Él dio un paso atrás, alejándose del abrigo en el suelo interpuesto entre ambos. Tenía el rostro ceniciento.

– Así sea, mi amor -susurró.

Lynley encontró a Jeremy Vinney en el sendero privado, metiendo su equipaje en el maletero de un Morris alquilado. Vinney se protegía del frío con abrigo, guantes y bufanda; su aliento se condensaba en el aire. El sol bañaba de un brillo rosado su frente abombada, produciendo la sorprendente impresión de que sudaba. Era el primero en marcharse, advirtió Lynley. Una reacción muy extraña para un periodista. Lynley caminó hacia él. Sus pasos resonaron sobre la grava y el hielo.

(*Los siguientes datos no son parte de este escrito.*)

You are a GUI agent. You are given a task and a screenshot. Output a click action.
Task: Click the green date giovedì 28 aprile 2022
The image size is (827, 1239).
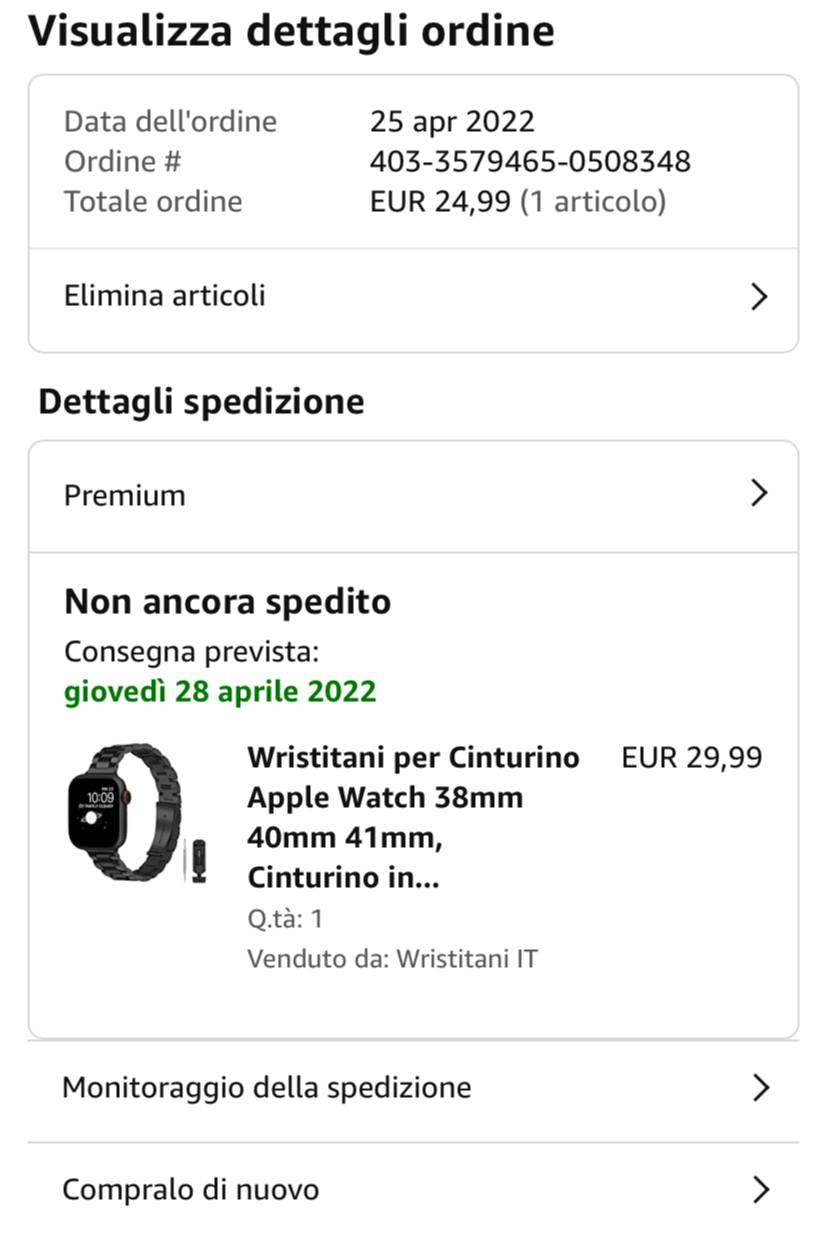tap(220, 692)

– Parece que tiene prisa por marcharse -comentó Lynley.

El periodista señaló la casa con un movimiento de cabeza. Sombras oscuras cubrían como tinta los muros de piedra.

– El lugar no invita a quedarse. -Cerró el maletero de un golpe y comprobó que estuviera bien asegurado. Se le cayeron las llaves de la mano y carraspeó mientras se agachaba para recogerlas. Cuando finalmente miró a Lynley, reveló una cara en que el dolor asomaba sutilmente, como sucede cuando se ha sobrevivido a un duro golpe y se empieza a calibrar la inmensidad de la pérdida en relación a la infinitud del tiempo.

– De todos modos, me imaginaba que un periodista sería el último en marcharse -dijo Lynley.

Vinney emitió una breve y áspera carcajada, que parecía guiada por voluntad propia, punitiva y cruel.